Stem cell research, including embryonic forms, “is of great importance and will produce and provide the knowledge that will be useful to society and hopefully will cure a whole array of diseases for which we have no cures at the present time.”

-Dr. Michael DeBakey, addressing the Stem Cell Policy and Advocacy Summit hosted by

Baylor College of Medicine and Genetics Policy Institute, 6/11/05

“I believe that human life begins in the womb, not a petri dish or refrigerator,” … “To me, the morality of the situation dictates that embryos, which are routinely discarded, be used to improve and extend life. The tragedy would be in not using these embryos to save lives.”

- Senator Orrin Hatch, (R-UT)

“I support stem cell research.
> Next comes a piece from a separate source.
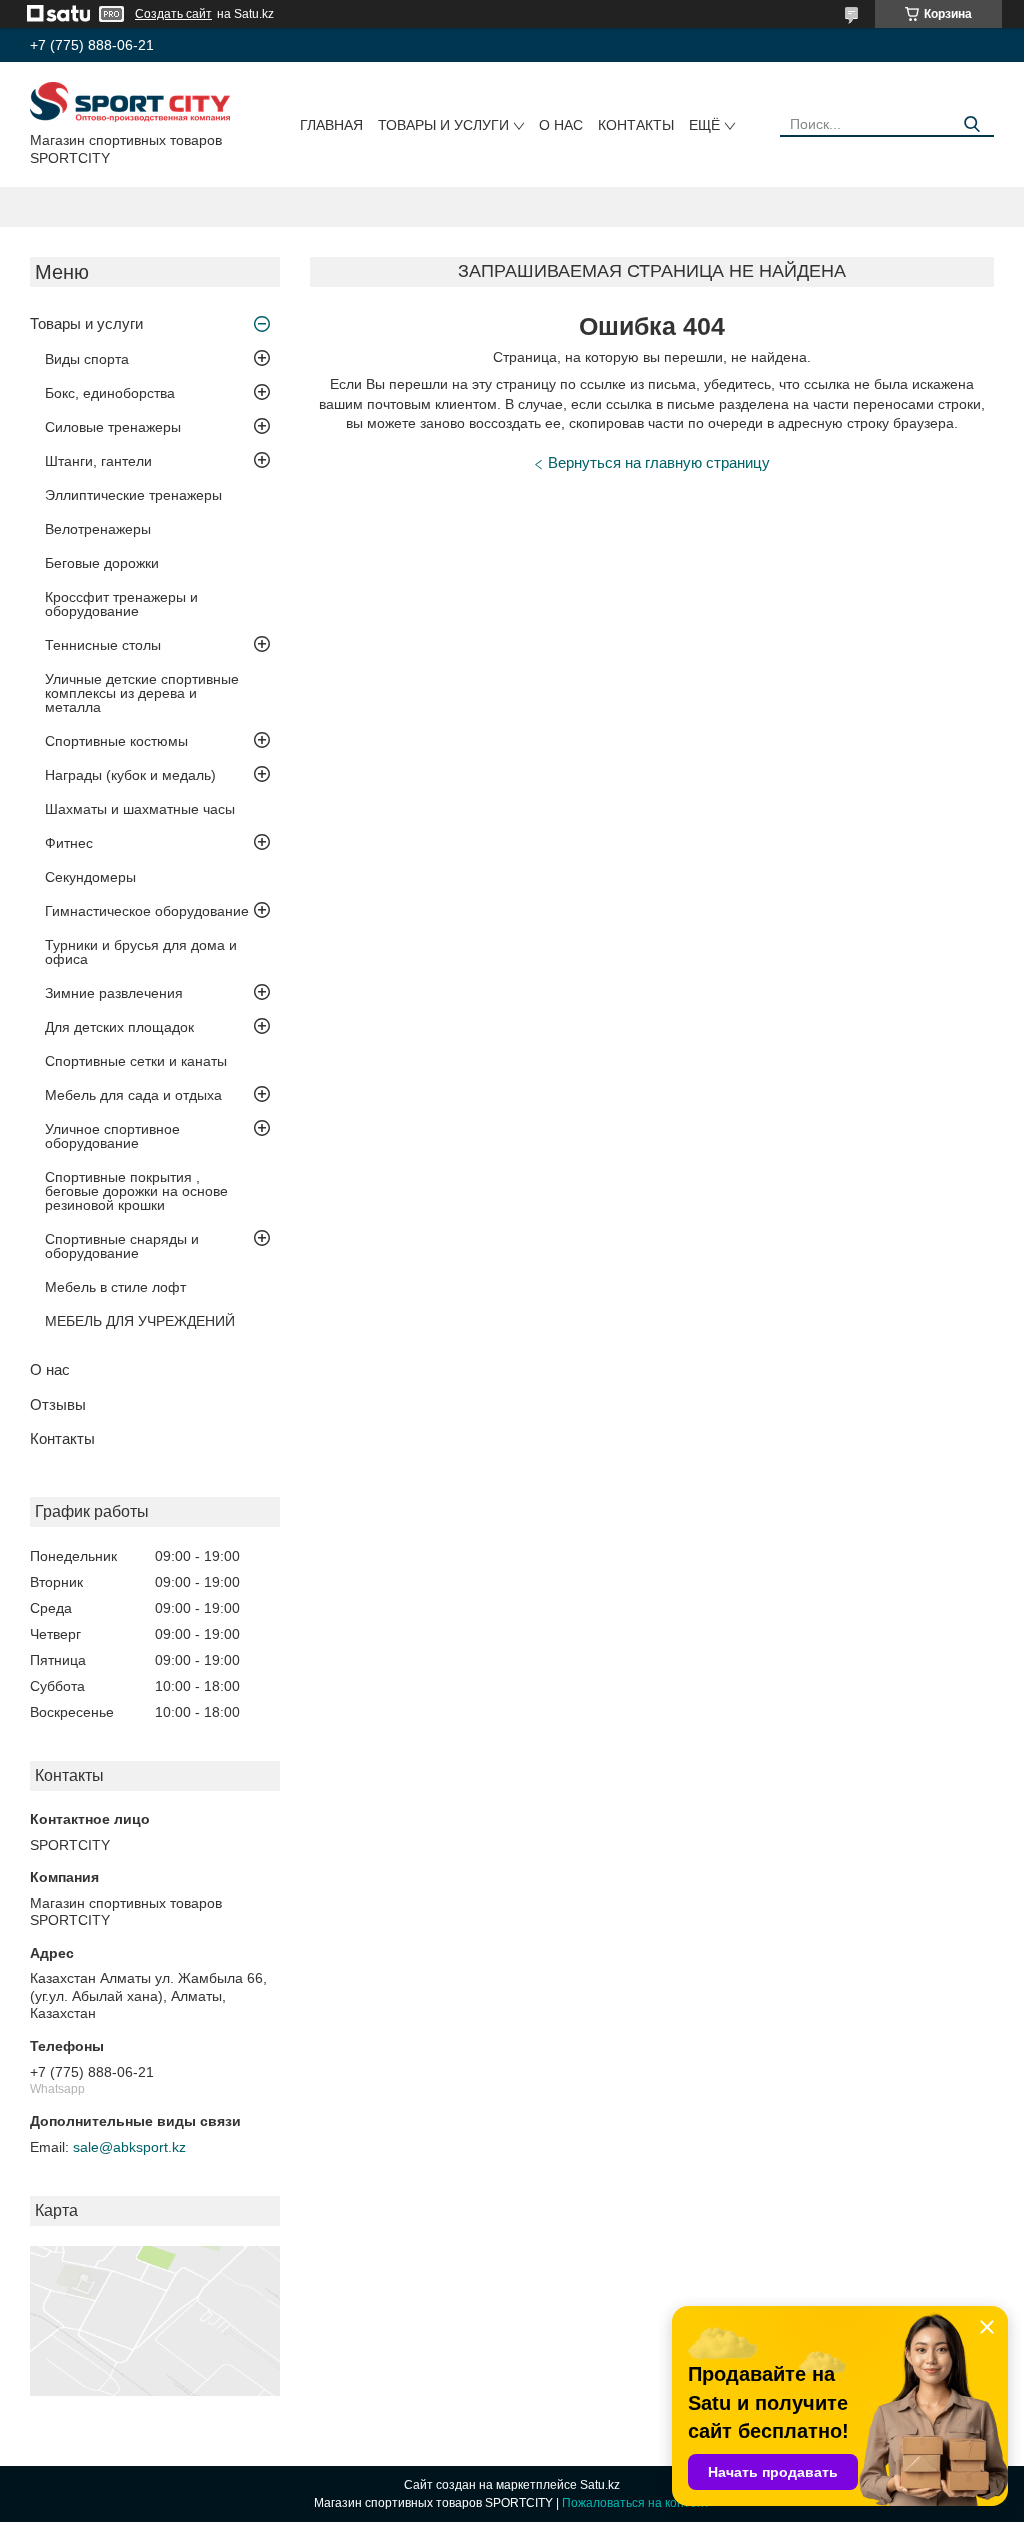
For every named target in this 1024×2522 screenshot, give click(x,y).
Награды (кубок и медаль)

I think it is very, very important that the whole nation pulls together on a federal and a state level.”

-California Governor Arnold Schwarzenegger, ABC News interview, June 10, 2004

“The concern of many opponents of the research has been that stem cells derived from human embryos would potentially destroy life. The fact is that the only human embryos that are used as a basis for stem-cell research are those that would otherwise be discarded from in vitro fertilization clinics. This is not a matter of using a human embryo that has the potential to produce life. Rather, these otherwise discarded embryos ave the potential to save lives.”

- Senator Arlen Specter, (R-PA), OpEd in The Forward, May 21, 2004

“Stem cell therapies have the potential to do for chronic diseases what antibiotics did for infectious diseases. It is going to take years of serious research to get there, but as a neurologist, I believe the prospect of a ‘penicillin’ for Parkinson’s is a potential breakthrough that we must pursue. As in other areas of creative endeavor in science, the answers will come only with careful experimentation.”

- Joseph Martin, Dean of the Faculty of Medicine at Harvard University

“As people of faith we are called to be partners with God in healing and in the alleviation of human pain and suffering. With careful regulation, we affirm the use of stem cell tissue for research that may result in the restoring of health to those suffering from serious illness.”